Yet it was striking to me that I saw no Vietnamese visitors at the War Remnants Museum, the Cu Chi tunnels, or Hoa Lo prison—everyone there was a foreigner like me. It was a different story at the imposing Ho Chi Minh Mausoleum in Hanoi, where the bulk of the visitors were Vietnamese coming to gawk at Ho’s embalmed corpse (or possibly a wax dummy). The mausoleum lies next to the modest house on stilts where Ho lived and worked as North Vietnam’s president. Admittedly, many of the Vietnamese were school children on compulsory tours, but there is little doubt that there is a deep well of affection for “Uncle Ho,” who was, by the standards of the world’s dictators, uncommonly modest and self-effacing. (He would have hated the Lenin-style mausoleum built and maintained with Russian help—he had requested to have a simple cremation.)

By contrast, there appears to be relatively little interest among the population in the two Vietnam wars—hardly surprising since the median age in Vietnam is 28, meaning that the bulk of the population regards the conflicts as ancient history.

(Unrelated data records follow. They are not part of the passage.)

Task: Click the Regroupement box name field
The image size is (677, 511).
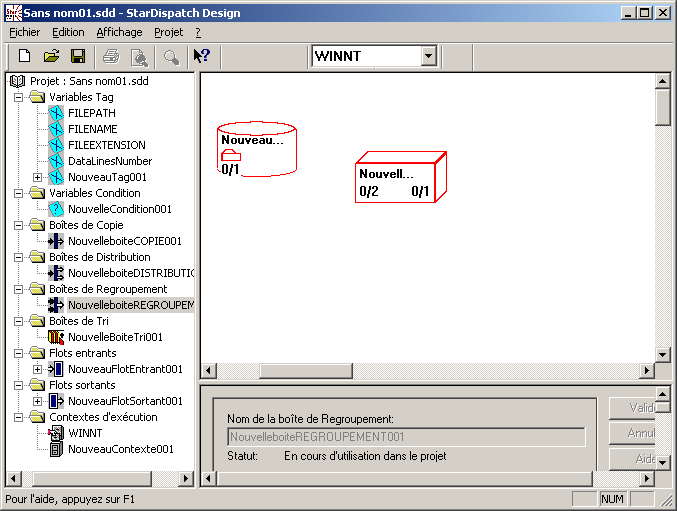Action: tap(405, 437)
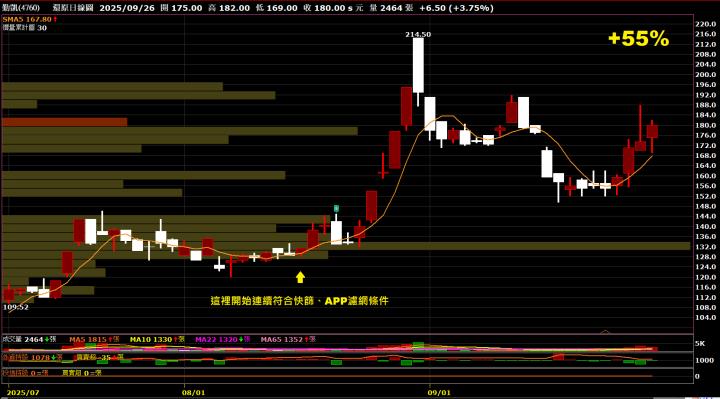Click the 214.50 peak price label
The image size is (720, 399).
click(418, 34)
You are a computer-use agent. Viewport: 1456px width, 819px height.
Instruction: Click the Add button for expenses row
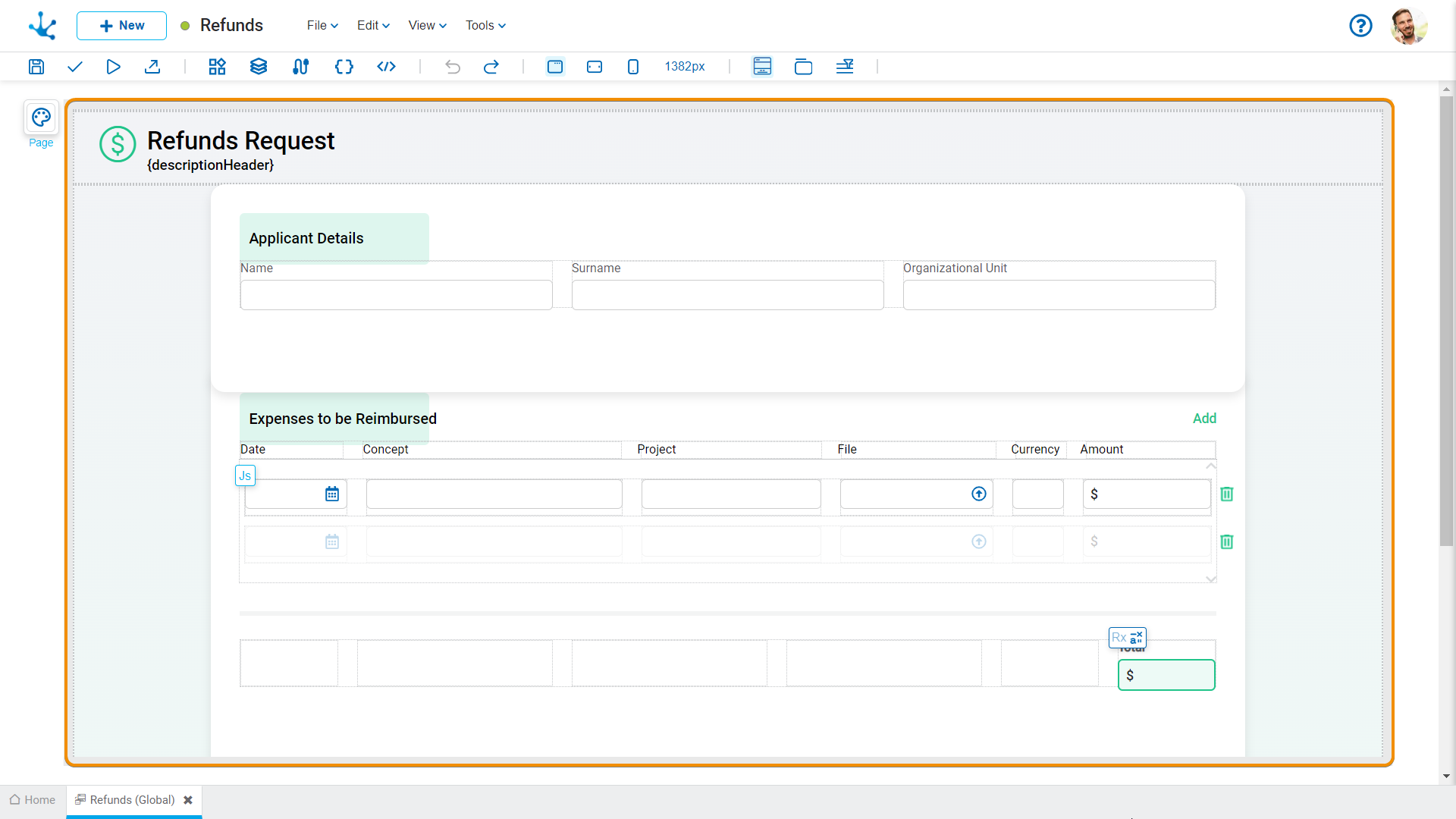(x=1204, y=418)
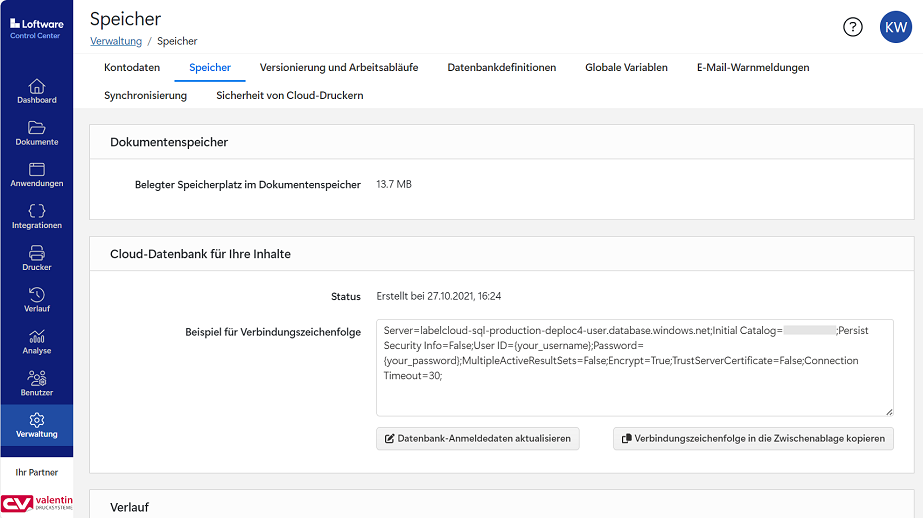Open the help question mark icon

pos(852,27)
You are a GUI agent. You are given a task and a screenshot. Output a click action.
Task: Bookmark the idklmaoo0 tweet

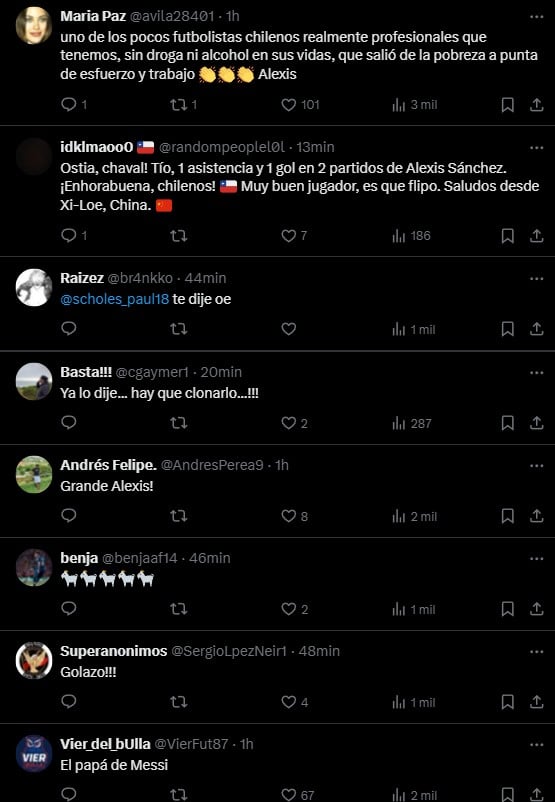(507, 236)
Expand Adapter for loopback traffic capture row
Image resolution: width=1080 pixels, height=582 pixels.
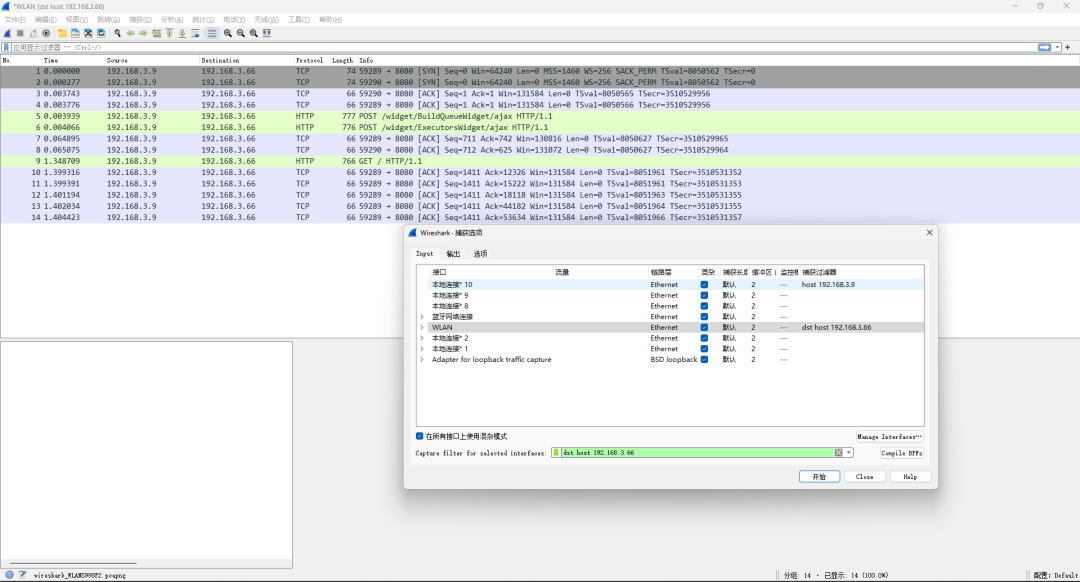tap(422, 359)
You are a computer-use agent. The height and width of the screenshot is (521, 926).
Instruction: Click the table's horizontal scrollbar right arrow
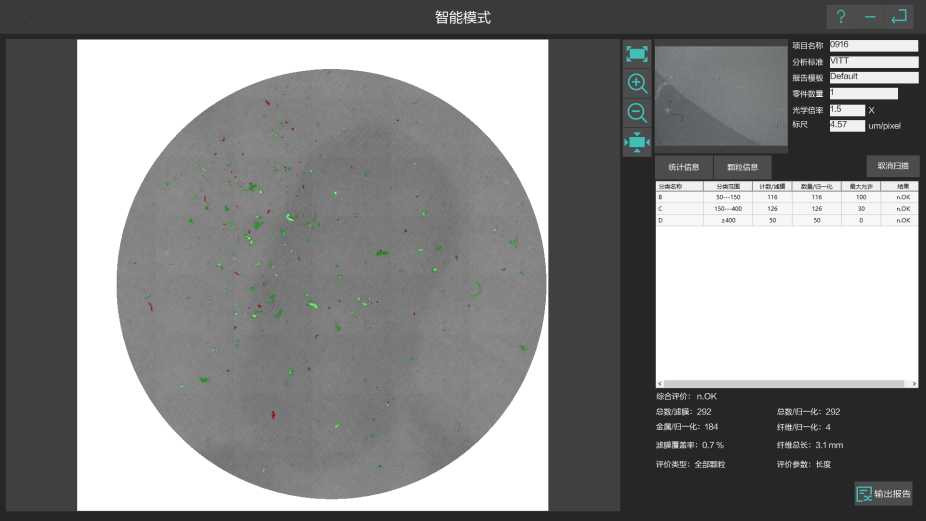(913, 383)
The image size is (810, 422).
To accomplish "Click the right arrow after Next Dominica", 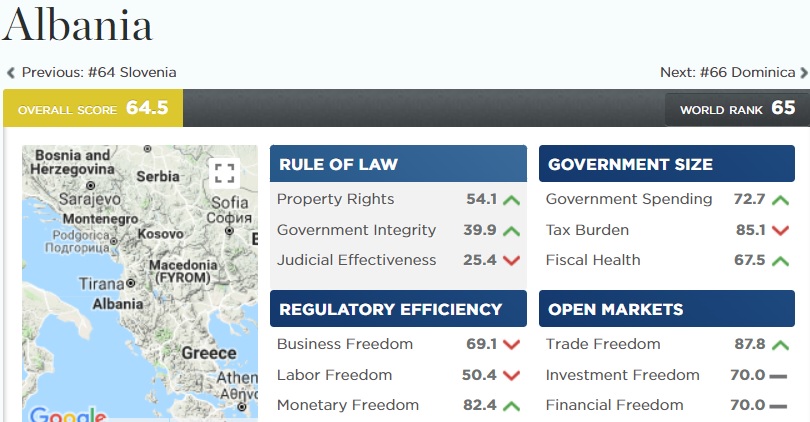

The same day that I visited the Cu Chi tunnels and the War Remnants Museum, I also stopped to get an iced coffee in Saigon, as many Vietnamese still refer to the country’s biggest city. My coffee (and a good one it was) came from a place called NYDC, short for “New York Desert Café.” It was decorated with pictures of the Statue of Liberty and other American icons. A TV showed Ice Age with Vietnamese subtitles, while hordes of trendy young people huddled around their iPads and cheesecakes. Next-door The Coffee Bean, an American franchise, was just as mobbed.